The entries below should be copied exactly and completely.

### EXERCISE DATA
——————————

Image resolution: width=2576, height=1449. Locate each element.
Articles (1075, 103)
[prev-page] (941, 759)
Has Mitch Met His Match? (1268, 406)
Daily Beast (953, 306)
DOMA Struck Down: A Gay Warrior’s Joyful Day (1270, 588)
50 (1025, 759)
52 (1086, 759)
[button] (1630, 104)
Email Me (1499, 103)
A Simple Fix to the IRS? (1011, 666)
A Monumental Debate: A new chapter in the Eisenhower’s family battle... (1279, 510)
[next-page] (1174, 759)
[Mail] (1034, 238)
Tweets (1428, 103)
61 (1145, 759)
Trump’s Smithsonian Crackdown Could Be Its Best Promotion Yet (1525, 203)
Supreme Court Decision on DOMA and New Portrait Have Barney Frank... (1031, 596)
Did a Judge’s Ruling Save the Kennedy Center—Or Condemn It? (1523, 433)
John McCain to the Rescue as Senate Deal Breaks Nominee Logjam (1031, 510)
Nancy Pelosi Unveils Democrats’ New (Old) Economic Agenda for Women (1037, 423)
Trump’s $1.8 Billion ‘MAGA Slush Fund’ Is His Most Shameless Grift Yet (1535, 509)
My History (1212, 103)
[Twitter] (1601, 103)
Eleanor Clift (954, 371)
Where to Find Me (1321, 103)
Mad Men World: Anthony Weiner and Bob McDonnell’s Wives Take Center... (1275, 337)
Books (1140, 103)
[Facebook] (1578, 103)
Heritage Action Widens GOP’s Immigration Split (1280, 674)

——————————

### RESULT FOR THIS TASK
Image resolution: width=2576, height=1449. Locate each element.
Articles (1075, 103)
[prev-page] (941, 759)
Has Mitch Met His Match? (1268, 406)
Daily Beast (953, 306)
DOMA Struck Down: A Gay Warrior’s Joyful Day (1270, 588)
50 (1025, 759)
52 (1086, 759)
[button] (1630, 104)
Email Me (1499, 103)
A Simple Fix to the IRS? (1011, 666)
A Monumental Debate: A new chapter in the Eisenhower’s family battle... (1279, 510)
[next-page] (1174, 759)
[Mail] (1034, 238)
Tweets (1428, 103)
61 (1145, 759)
Trump’s Smithsonian Crackdown Could Be Its Best Promotion Yet (1525, 203)
Supreme Court Decision on DOMA and New Portrait Have Barney Frank... (1031, 596)
Did a Judge’s Ruling Save the Kennedy Center—Or Condemn It? (1523, 433)
John McCain to the Rescue as Senate Deal Breaks Nominee Logjam (1031, 510)
Nancy Pelosi Unveils Democrats’ New (Old) Economic Agenda for Women (1037, 423)
Trump’s $1.8 Billion ‘MAGA Slush Fund’ Is His Most Shameless Grift Yet (1535, 509)
My History (1212, 103)
[Twitter] (1601, 103)
Eleanor Clift (954, 371)
Where to Find Me (1321, 103)
Mad Men World: Anthony Weiner and Bob McDonnell’s Wives Take Center... (1275, 337)
Books (1140, 103)
[Facebook] (1578, 103)
Heritage Action Widens GOP’s Immigration Split (1280, 674)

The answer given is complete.